綾瀬市民俗芸能保存協会の会長として市民文化祭に参加している 小宮 量基(かずもと)さん 早川在住 74歳
生涯かけて守る
○…早川の五社神社に伝わる祭り囃子太鼓「かまくら」の文句を口ずさむ。「テンテテスクテン、スッテン、スケテンテン…」。地域の子どもに最初に教えるリズで、50年以上、ここから指導を始めている。10月5日に文化会館で行われる令和元年度市民文化祭、伝統芸能部門で発表を担う綾瀬市民俗芸能保存協会の会長を務め、伝統芸能の保存に日夜奔走する。いわば文化部の「いだてん」ともいえる存在だ。
○…74歳になった今も
電気工として現場に立つ。「頼まれれば行く程度。小遣い稼ぎだよ」と笑いながら、手元にある書類をゴソゴソとあさる。電気の話には気もそぞろで「これが子どもたちに渡してる紙。これは、かまくらで、これが、しちょうめ」そう笑いながらどこか控えめに差し出す。「テンテテ…」などとカタカタが並ぶ紙の束。これが囃子の教材という。
○…終戦直後、1945年9月に早川で生まれた「戦争っ子」。同級生はみんな、ひとくくりにそう言われて育った。中学を出ると電気工の専門学校へ通い始め、同時に芸能プロダクションの門をたたき俳優養成所がある新宿に足しげく通った。子どもの頃から演じることに興味があり「俳優になりたかった」。昨年で終演したものの「目久尻歌舞伎会」での活動も楽しみのひとつだった。
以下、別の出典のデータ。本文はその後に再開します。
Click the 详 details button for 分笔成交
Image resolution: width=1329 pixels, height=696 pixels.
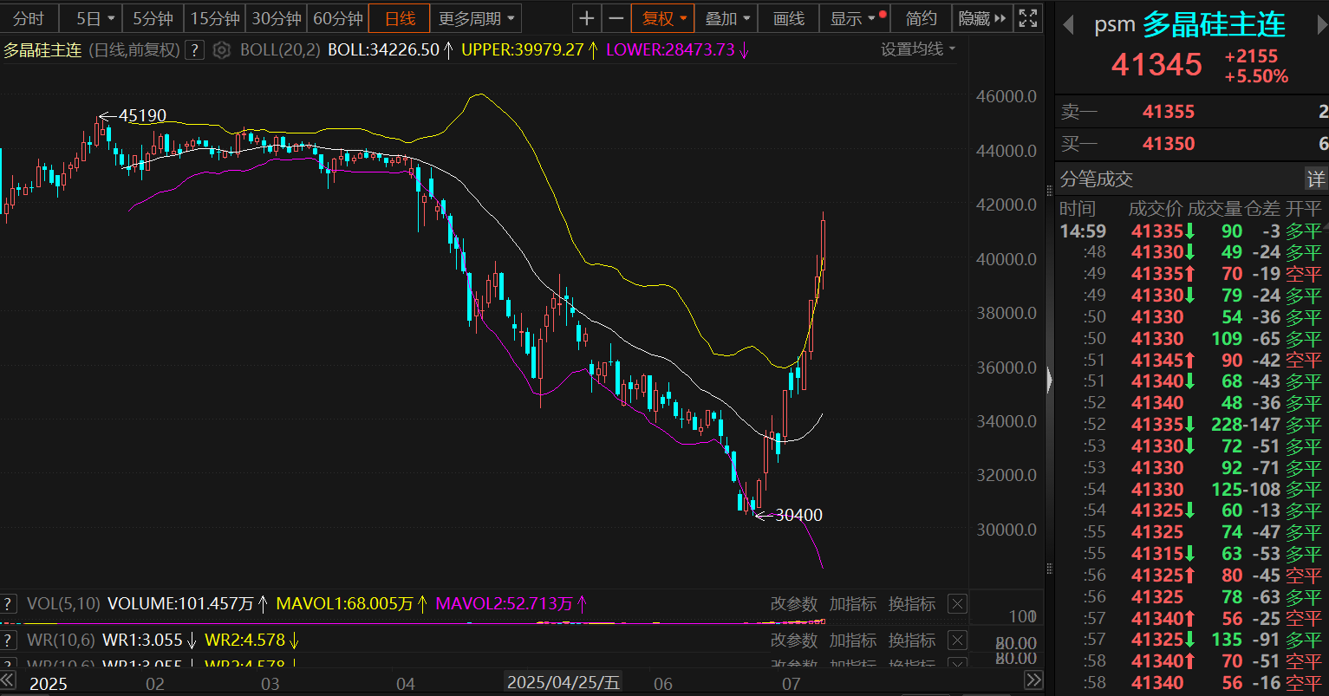[1315, 179]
○…地元では「早川はやし連保存会」を率いて35年になる。月3回、2
時間の夜間練習を45年間続け、その時々にやってくる地域の子どもたちと接してきた。「初めのころの子はもう60近くなるんじゃないかな。お囃子は健全育成の場でもある」と自負している。屋敷にある6坪のプレハブ事務所が日中の居場所。「囃子連を絶やさないことが生涯の仕事。まだまだ頑張らないと親から笑われる」という。